Resource · Co-parenting

Creating a Co-parenting

Communication Plan

How to communicate with your ex about the children, constructively and with less conflict.

One of the most enduring challenges after separation is communicating with your co-parent. You may no longer want to speak to this person, you may feel hurt or angry, and yet you need to coordinate your children's lives for years to come. A communication plan, a simple set of agreed boundaries and methods, can make this significantly less painful.

Why a communication plan helps

Without agreed parameters, communication tends to happen reactively, at handovers, in text messages at all hours, or in front of the children.

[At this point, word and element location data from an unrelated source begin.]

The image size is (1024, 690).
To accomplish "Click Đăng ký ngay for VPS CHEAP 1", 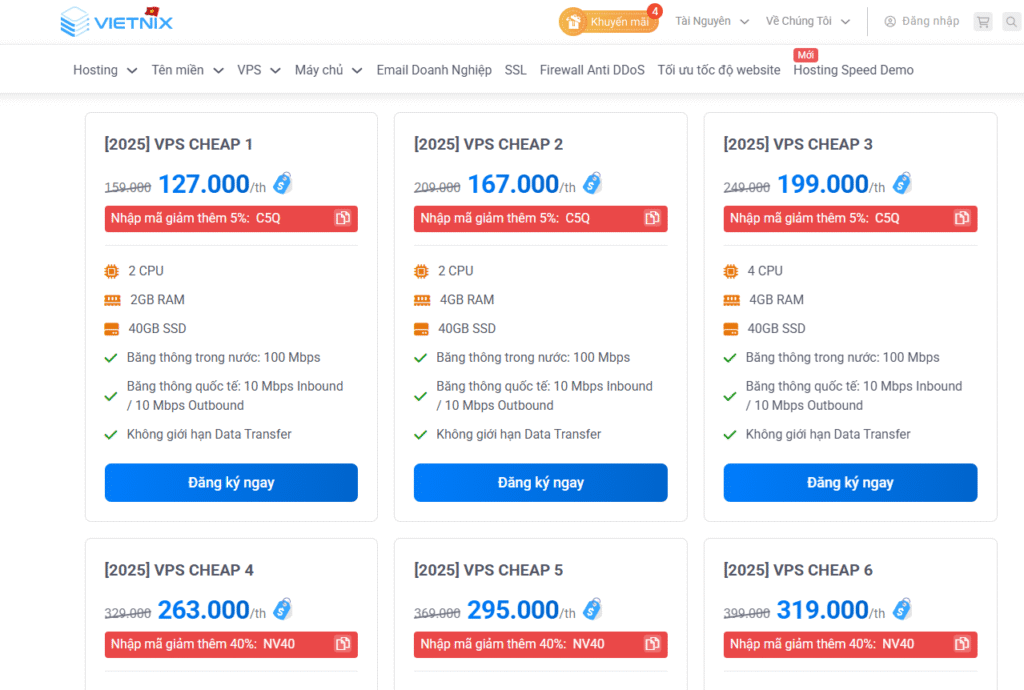I will [x=231, y=483].
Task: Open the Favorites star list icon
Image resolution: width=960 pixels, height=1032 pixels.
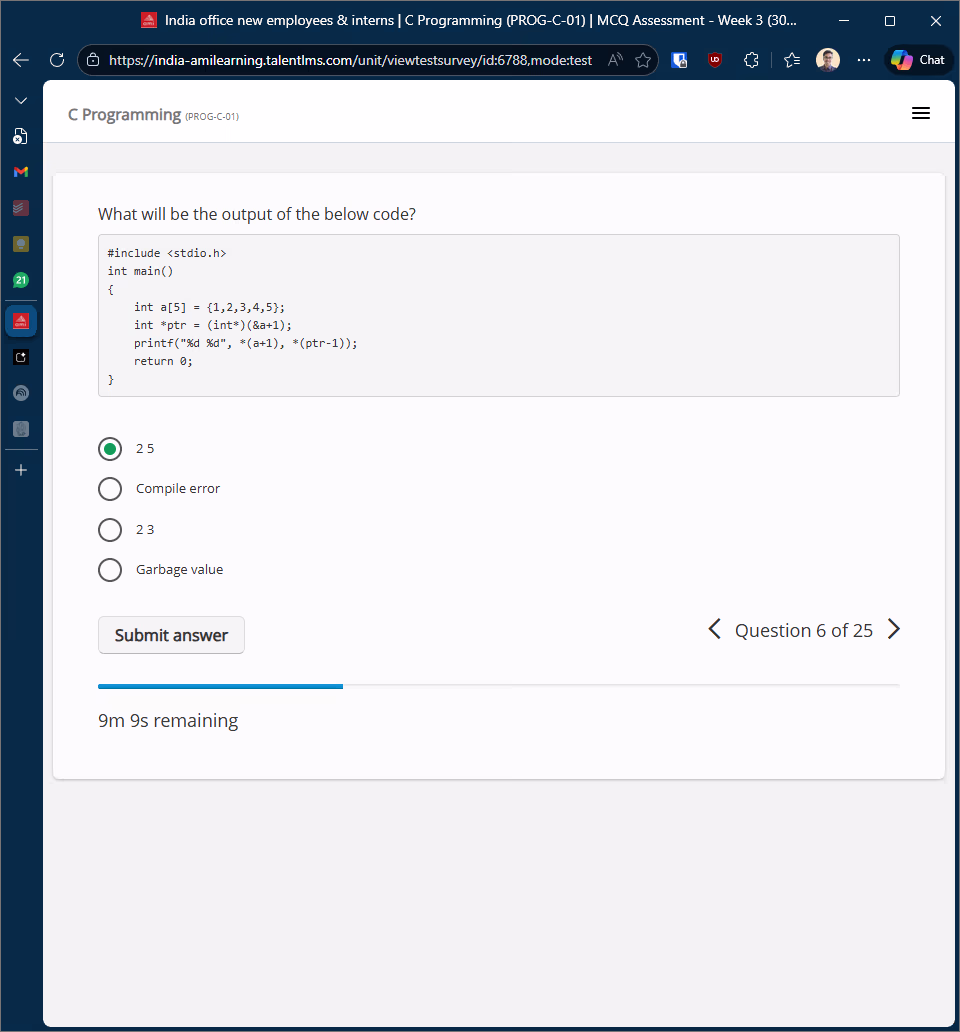Action: point(792,60)
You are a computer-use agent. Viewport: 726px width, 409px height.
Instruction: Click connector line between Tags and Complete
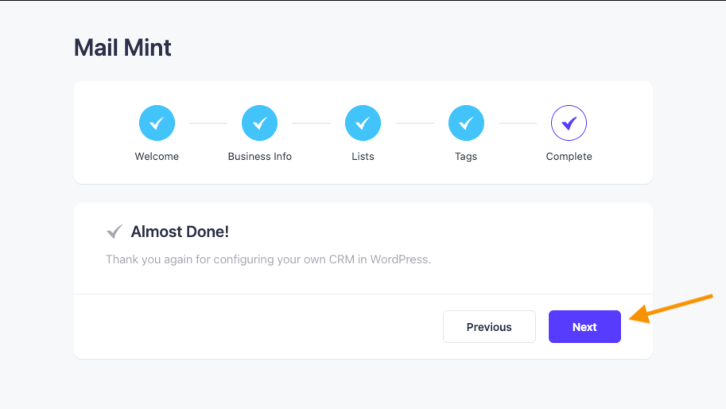518,123
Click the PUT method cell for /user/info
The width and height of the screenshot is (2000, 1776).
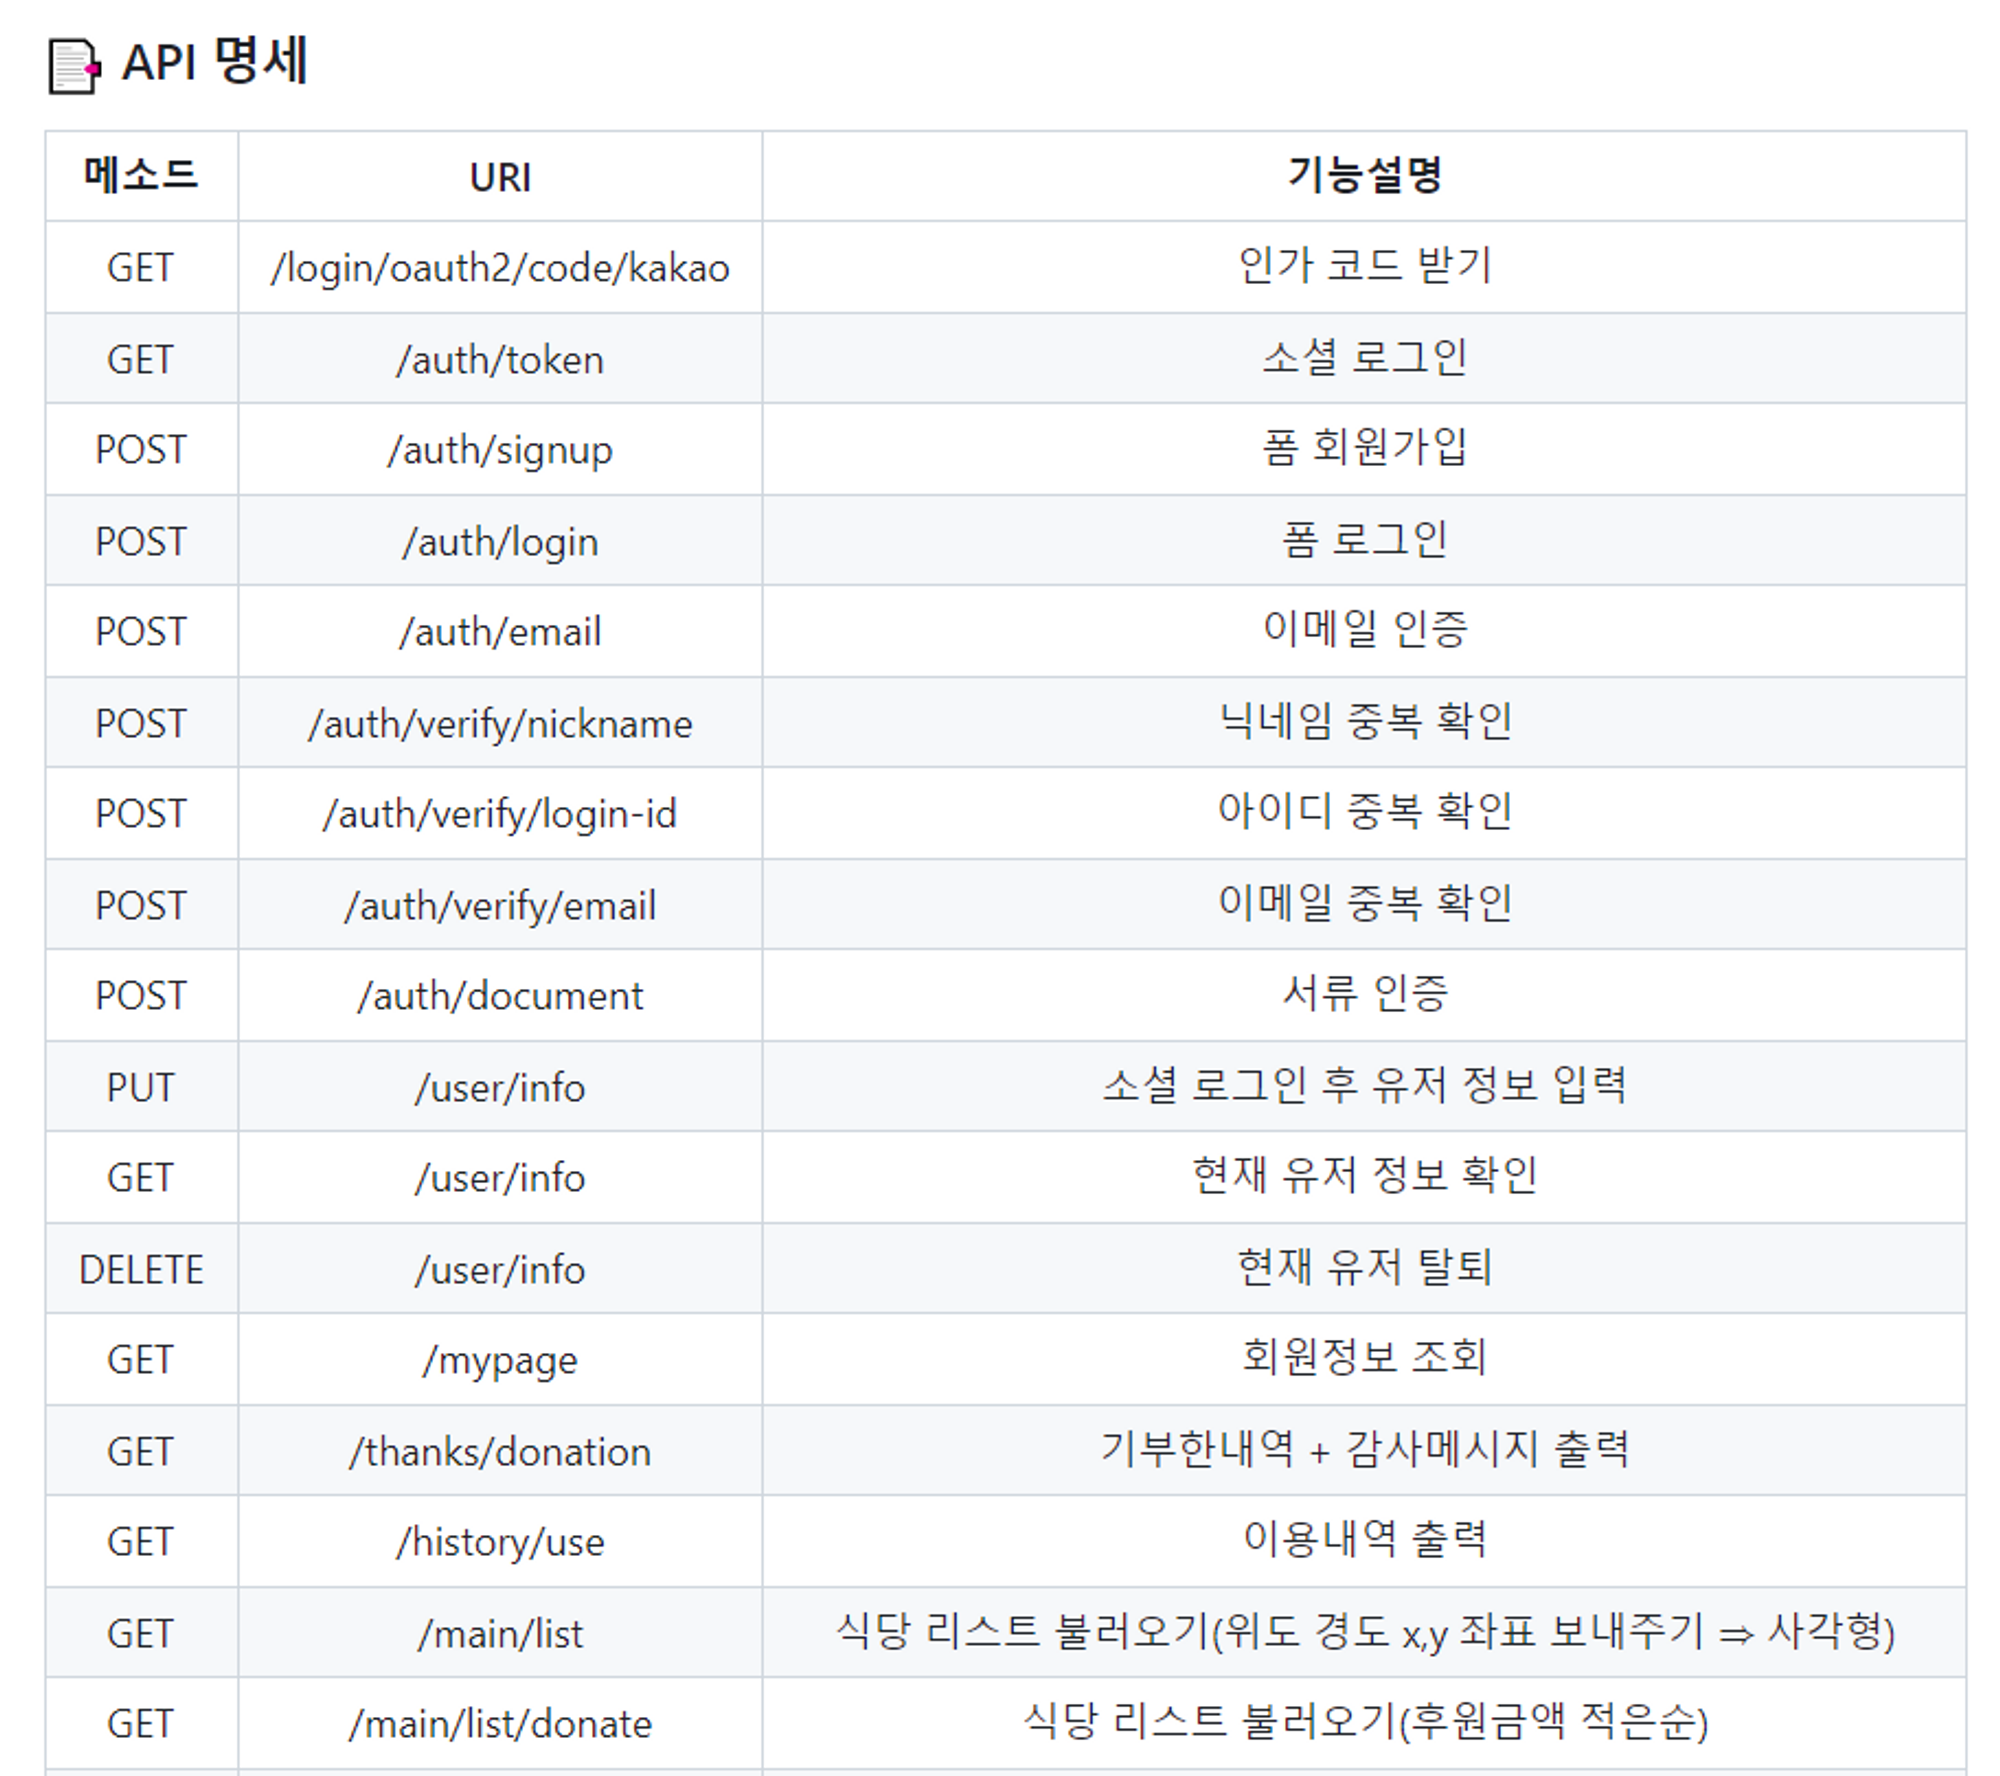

This creates tension and often escalates conflict. A communication plan moves things onto more structured ground.

What to include

  • Preferred method of communication, email, text, a co-parenting app
  • Response timeframes, e.g. non-urgent messages responded to within 24 hours
  • What topics are communicated through which channel
  • Tone expectations, keeping it businesslike and child-focused
  • What is not appropriate, e.g. late night messages, copying in third parties
  • How urgent matters will be handled

Co-parenting apps

Apps such as OurFamilyWizard, Fayr and Google Family can be helpful, they keep all communication in one place, create a record if needed, and some include tone-checking features.

When communication breaks down

If direct communication is impossible due to conflict or safety concerns, a third party, a mediator, solicitor or support person, can facilitate. Courts can also include communication provisions in child arrangements orders.

Frequently asked questions

Does a communication plan need to be legally binding?
No, most communication plans are informal agreements. However, if communication is persistently problematic, you can seek to have certain terms included in a court order.